Matt Taibbi's latest piece for Rolling Stone about the bailouts is a must read. Taibbi has a talent for digging through the BS and showing how stupid people are.
So it's time to admit it: We're fools, protagonists in a kind of gruesome comedy about the marriage of greed and stupidity. And the worst part about it is that we're still in denial — we still think this is some kind of unfortunate accident, not something that was created by the group of psychopaths on Wall Street whom we allowed to gang-rape the American Dream. When Geithner announced the new $30 billion bailout, the party line was that poor AIG was just a victim of a lot of shitty luck — bad year for business, you know, what with the financial crisis and all. Edward Liddy, the company's CEO, actually compared it to catching a cold: "The marketplace is a pretty crummy place to be right now," he said. "When the world catches pneumonia, we get it too." In a pathetic attempt at name-dropping, he even whined that AIG was being "consumed by the same issues that are driving house prices down and 401K statements down and Warren Buffet's investment portfolio down."
Liddy made AIG sound like an orphan begging in a soup line, hungry and sick from being left out in someone else's financial weather. He conveniently forgot to mention that AIG had spent more than a decade systematically scheming to evade U.S. and international regulators, or that one of the causes of its "pneumonia" was making colossal, world-sinking $500 billion bets with money it didn't have, in a toxic and completely unregulated derivatives market.

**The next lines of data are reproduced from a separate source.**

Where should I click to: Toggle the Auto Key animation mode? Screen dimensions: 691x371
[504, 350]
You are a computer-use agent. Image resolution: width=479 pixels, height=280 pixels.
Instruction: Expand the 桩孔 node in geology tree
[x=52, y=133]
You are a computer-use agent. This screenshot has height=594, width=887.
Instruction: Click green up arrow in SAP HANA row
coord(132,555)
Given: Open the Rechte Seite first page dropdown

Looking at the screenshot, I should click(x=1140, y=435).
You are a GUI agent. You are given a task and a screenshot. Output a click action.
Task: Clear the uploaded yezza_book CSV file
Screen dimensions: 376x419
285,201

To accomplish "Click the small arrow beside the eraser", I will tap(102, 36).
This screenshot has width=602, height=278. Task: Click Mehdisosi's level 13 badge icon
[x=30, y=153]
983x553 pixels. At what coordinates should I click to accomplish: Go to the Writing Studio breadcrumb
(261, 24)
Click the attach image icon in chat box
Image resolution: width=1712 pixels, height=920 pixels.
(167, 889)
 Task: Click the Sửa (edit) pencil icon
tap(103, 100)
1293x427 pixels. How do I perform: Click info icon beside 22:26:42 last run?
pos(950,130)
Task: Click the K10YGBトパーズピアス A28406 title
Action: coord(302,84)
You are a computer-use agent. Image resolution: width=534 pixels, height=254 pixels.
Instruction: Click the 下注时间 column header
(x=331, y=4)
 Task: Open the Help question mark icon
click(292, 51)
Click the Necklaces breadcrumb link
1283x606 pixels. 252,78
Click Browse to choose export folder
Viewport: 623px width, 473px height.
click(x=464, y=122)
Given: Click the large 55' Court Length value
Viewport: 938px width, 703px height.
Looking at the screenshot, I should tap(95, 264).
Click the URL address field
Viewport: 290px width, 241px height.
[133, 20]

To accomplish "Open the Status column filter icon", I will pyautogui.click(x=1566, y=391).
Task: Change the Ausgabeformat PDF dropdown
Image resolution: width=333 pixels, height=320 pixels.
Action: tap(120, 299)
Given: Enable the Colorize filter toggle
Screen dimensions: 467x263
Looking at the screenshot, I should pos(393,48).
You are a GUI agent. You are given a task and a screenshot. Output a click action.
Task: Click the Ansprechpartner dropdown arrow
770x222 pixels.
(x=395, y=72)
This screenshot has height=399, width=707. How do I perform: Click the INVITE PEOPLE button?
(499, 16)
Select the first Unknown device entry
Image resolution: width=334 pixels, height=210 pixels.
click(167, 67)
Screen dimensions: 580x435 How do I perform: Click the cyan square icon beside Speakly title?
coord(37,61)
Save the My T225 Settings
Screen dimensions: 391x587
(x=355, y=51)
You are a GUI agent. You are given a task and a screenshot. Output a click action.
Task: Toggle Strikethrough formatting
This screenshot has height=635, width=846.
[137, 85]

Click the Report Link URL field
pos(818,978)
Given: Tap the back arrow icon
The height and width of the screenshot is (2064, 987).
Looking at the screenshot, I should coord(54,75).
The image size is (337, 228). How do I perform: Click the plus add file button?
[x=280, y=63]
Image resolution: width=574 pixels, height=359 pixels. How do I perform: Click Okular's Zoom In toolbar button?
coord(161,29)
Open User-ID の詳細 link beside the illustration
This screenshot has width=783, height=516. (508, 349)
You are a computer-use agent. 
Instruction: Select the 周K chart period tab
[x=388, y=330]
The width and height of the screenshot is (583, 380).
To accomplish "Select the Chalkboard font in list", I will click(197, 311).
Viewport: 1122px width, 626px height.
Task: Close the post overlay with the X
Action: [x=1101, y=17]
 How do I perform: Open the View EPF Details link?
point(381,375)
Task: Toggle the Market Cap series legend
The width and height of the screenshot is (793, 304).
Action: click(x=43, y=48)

Nor did anyone mention that when AIG finally got up from its seat at the Wall Street casino, broke and busted in the afterdawn light, it owed money all over town — and that a huge chunk of your taxpayer dollars in this particular bailout scam will be going to pay off the other high rollers at its table. Or that this was a casino unique among all casinos, one where middle-class taxpayers cover the bets of billionaires.
People are pissed off about this financial crisis, and about this bailout, but they're not pissed off enough. The reality is that the worldwide economic meltdown and the bailout that followed were together a kind of revolution, a coup d'état. They cemented and formalized a political trend that has been snowballing for decades: the gradual takeover of the government by a small class of connected insiders, who used money to control elections, buy influence and systematically weaken financial regulations.
The crisis was the coup de grâce: Given virtually free rein over the economy, these same insiders first wrecked the financial world, then cunningly granted themselves nearly unlimited emergency powers to clean up their own mess. And so the gambling-addict leaders of companies like AIG end up not penniless and in jail, but with an Alien-style death grip on the Treasury and the Federal Reserve — "our partners in the government," as Liddy put it with a shockingly casual matter-of-factness after the most recent bailout.
The mistake most people make in looking at the financial crisis is thinking of it in terms of money, a habit that might lead you to look at the unfolding mess as a huge bonus-killing downer for the Wall Street class. But if you look at it in purely Machiavellian terms, what you see is a colossal power grab that threatens to turn the federal government into a kind of giant Enron — a huge, impenetrable black box filled with self-dealing insiders whose scheme is the securing of individual profits at the expense of an ocean of unwitting involuntary shareholders, previously known as taxpayers.